Top of Dataset excerpts

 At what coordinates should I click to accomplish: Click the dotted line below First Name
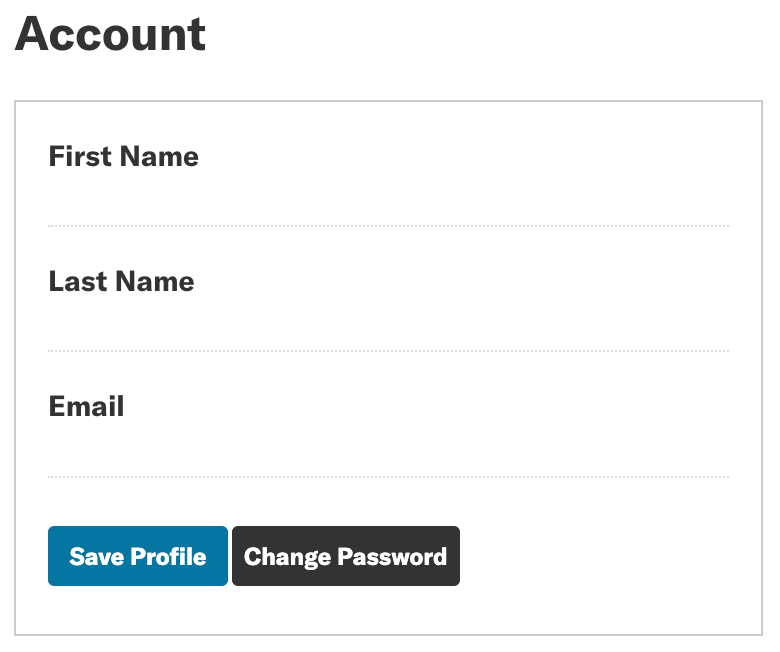coord(388,226)
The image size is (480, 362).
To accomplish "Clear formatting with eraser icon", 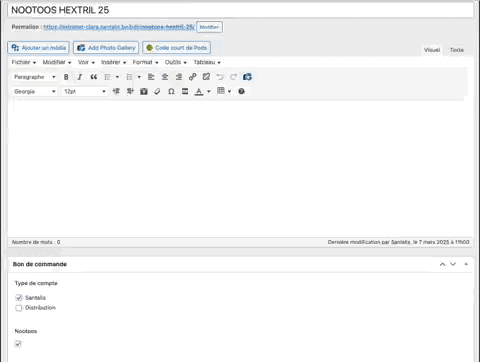I will coord(157,91).
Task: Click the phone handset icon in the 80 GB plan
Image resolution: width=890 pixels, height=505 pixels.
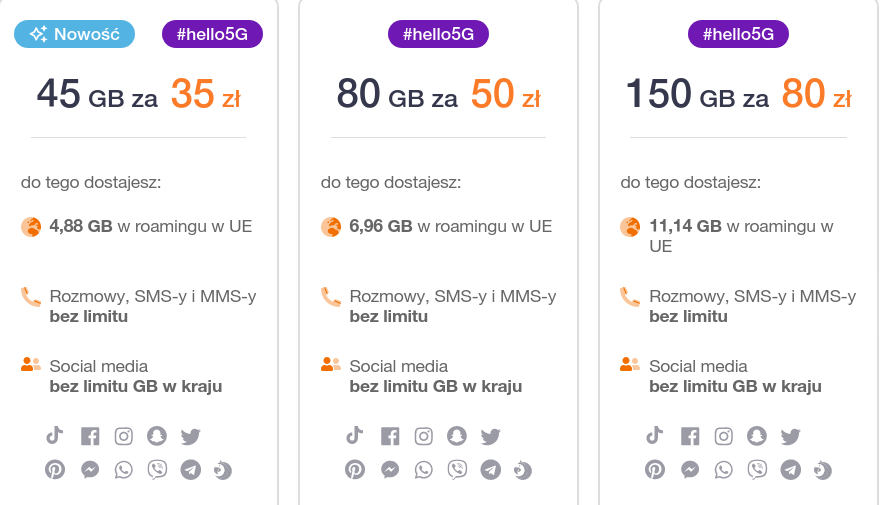Action: click(331, 297)
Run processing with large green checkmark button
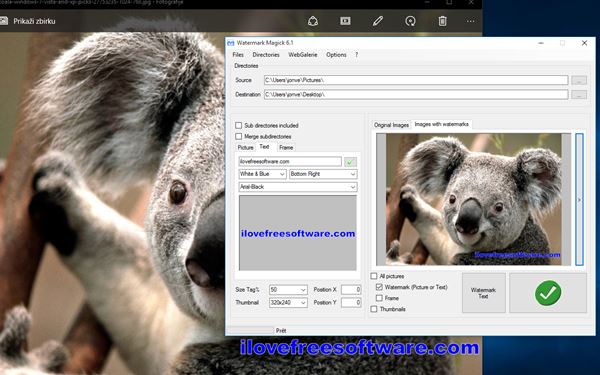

Bottom of Dataset excerpts

*Work order*
Where the line with "Image resolution: width=890" appears in the entries above, begin there and restate every line to the end word for word, minus the pictures.

*Answer to this exercise*
Image resolution: width=890 pixels, height=505 pixels.
Action: click(331, 297)
Run processing with large green checkmark button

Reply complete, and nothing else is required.